## WORK TO COMPLETE:
**1)** Please copy out the linear regression notes word for word, everything from "- Caution: Do" down to "hours scored 85.".
**2)** Write what comes next in the linear regression notes, picking up right after their last line.

## SELECTION:
------------------------------------------------------------------------

AP Statistics 2.6 Linear Regression Models Study Notes
AP Statistics 2.6 Linear Regression Models Study Notes- New syllabus
AP Statistics 2.6 Linear Regression Models Study Notes -As per latest AP Statistics Syllabus.
LEARNING OBJECTIVE
- Regression models may allow us to predict responses to changes in an explanatory variable.
Key Concepts:
- Calculate a Predicted Response Using a Linear Regression Model
Calculate a Predicted Response Using a Linear Regression Model
Calculate a Predicted Response Using a Linear Regression Model
For two quantitative variables \(x\) (explanatory) and \(y\) (response), the least-squares regression line predicts \(y\) from \(x\) with the equation
\( \displaystyle \hat{y} = a + b x \)
where the slope \(b\) and intercept \(a\) can be computed from summary statistics:
\( \displaystyle b = r\cdot \dfrac{s_y}{s_x}, \qquad a = \bar{y} – b\bar{x} \)
Here \(r\) is the sample correlation, \(s_x,s_y\) are the sample standard deviations, and \(\bar{x},\bar{y}\) are sample means.
How to predict
- Compute \(b\) using \( b = r\,(s_y/s_x)\) (or obtain \(b\) directly from regression output).
- Compute \(a = \bar{y} – b\bar{x}\).
- Substitute the desired \(x\) value into \(\hat{y} = a + b x\) to get the predicted response.
- Optionally compute the residual \( e = y_{\text{obs}} – \hat{y} \) if an observed \(y\) exists.
Interpretation
- Slope \(b\): predicted change in \(y\) for a one–unit increase in \(x\). (Units matter.)
- Intercept \(a\): predicted \(y\) when \(x=0\). Interpret with caution—may be meaningless if \(x=0\) is outside the data range.
- Residual: \( e = y – \hat{y} \). Positive residual → observed above prediction; negative → below.
- Caution: Do not extrapolate predictions far beyond the range of observed \(x\) values.
Example
Data for 5 students (hours studied \(x\), exam score \(y\)):
\( (2,65), (4,70), (5,75), (7,85), (9,95) \).
Use the sample summaries to find the least-squares line and predict the exam score for a student who studies 6 hours. Also compute the residual if a student who studied 7 hours scored 85.
▶️ Answer / Explanation
Step 1 — compute summary statistics (from the data)
\( \bar{x} = 5.4,\quad \bar{y} = 78.0. \)
Sample standard deviations: \( s_x \approx 2.70,\quad s_y \approx 12.04. \)
Correlation: \( r \approx 0.991 \) (very strong positive linear association).
Step 2 — compute slope and intercept
\( b = r\cdot\dfrac{s_y}{s_x} \approx 0.991\cdot\dfrac{12.04}{2.70} \approx 4.42. \)
\( a = \bar{y} – b\bar{x} \approx 78.0 – 4.42(5.4) \approx 54.15. \)

------------------------------------------------------------------------

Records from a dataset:
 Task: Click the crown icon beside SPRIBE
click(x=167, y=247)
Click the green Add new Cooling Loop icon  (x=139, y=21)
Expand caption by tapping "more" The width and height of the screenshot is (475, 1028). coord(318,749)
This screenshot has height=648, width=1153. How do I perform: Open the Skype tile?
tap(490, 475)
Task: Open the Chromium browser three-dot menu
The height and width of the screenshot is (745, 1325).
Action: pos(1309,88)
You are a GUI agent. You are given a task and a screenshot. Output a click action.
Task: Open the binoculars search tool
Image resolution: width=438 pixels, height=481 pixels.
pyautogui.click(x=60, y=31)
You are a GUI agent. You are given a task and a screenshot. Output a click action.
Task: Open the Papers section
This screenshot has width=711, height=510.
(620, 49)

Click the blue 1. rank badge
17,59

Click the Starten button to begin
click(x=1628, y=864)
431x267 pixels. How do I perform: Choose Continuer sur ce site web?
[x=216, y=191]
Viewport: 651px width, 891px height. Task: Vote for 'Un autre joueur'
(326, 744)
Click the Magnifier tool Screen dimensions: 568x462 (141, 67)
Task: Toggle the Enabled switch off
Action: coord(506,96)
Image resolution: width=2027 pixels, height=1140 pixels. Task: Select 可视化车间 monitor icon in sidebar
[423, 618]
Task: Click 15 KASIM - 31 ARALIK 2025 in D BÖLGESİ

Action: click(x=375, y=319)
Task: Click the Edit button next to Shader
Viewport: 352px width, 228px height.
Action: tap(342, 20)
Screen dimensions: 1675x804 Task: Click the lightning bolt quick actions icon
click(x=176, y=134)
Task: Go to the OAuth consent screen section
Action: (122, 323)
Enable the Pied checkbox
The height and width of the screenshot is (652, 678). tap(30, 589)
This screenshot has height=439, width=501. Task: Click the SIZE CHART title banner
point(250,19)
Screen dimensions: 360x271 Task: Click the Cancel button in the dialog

------------------------------------------------------------------------

## ANSWERS PER TASK:
**1)**
- Caution: Do not extrapolate predictions far beyond the range of observed \(x\) values.
Example
Data for 5 students (hours studied \(x\), exam score \(y\)):
\( (2,65), (4,70), (5,75), (7,85), (9,95) \).
Use the sample summaries to find the least-squares line and predict the exam score for a student who studies 6 hours. Also compute the residual if a student who studied 7 hours scored 85.

**2)**
Regression equation (least-squares line):
\( \displaystyle \hat{y} = 54.15 + 4.42x \).
Step 3 — predict for \(x=6\)
\( \hat{y}(6) = 54.15 + 4.42(6) = 54.15 + 26.52 \approx 80.67. \)
Answer: Predicted exam score ≈ 80.7 for a student who studies 6 hours.
Step 4 — residual for the 7-hour student who scored 85
\( \hat{y}(7) = 54.15 + 4.42(7) \approx 85.09. \)
Residual \( e = y_{\text{obs}} – \hat{y} = 85 – 85.09 \approx -0.09 \) (observed is about 0.09 points below prediction).
Interpretation: The slope \(4.42\) means we predict about a 4.42-point increase in exam score for each additional hour studied. The intercept ~54.15 estimates the predicted score at \(x=0\) hours (interpret with caution). The residual near zero for the 7-hour student indicates the model predicted that score well.
Notes & cautions:
- Because the regression was computed from this sample, predicted values have sampling variability.
- Predictions far outside the observed \(x\)-range (here 2–9 hours) are extrapolations and may be unreliable.
- Check residuals and plot to ensure a linear model is appropriate before trusting predictions.
Example
Data summary: A real estate sample shows house size (\(x\), in 1000 sq. ft.) vs price (\(y\), in $1000). Regression output from calculator:
\( a = 50.2,\; b = 120.5,\; r = 0.93. \)
Predict the price of a 2.5-thousand sq. ft. house. How do you get this result quickly on a TI-84?
▶️ Answer / Explanation
Step 1 — TI-84 Regression:
- Enter sizes in L1, prices in L2.
- STAT → CALC → 8:LinReg(ax+b).
- Result: \( a=50.2,\; b=120.5 \).
Step 2 — Prediction:
Equation: \( \hat{y} = 50.2 + 120.5x \).
For \(x=2.5\): \( \hat{y} = 50.2 + 120.5(2.5) = 50.2 + 301.25 = 351.45 \).
Predicted price: ≈ \$351,450.
Step 3 — TI-84 One-line recipe:
After running LinReg(ax+b): type Y1 = a + bX
in Y= menu (press VARS → Statistics → EQ → RegEq). Then use 2nd → CALC → value at \(x=2.5\) to get \(\hat{y}\).
Interpretation: Each additional 1000 sq. ft. adds about \$120,500 to the predicted price. A 2.5-thousand sq. ft. house is predicted at ≈ \$351,450.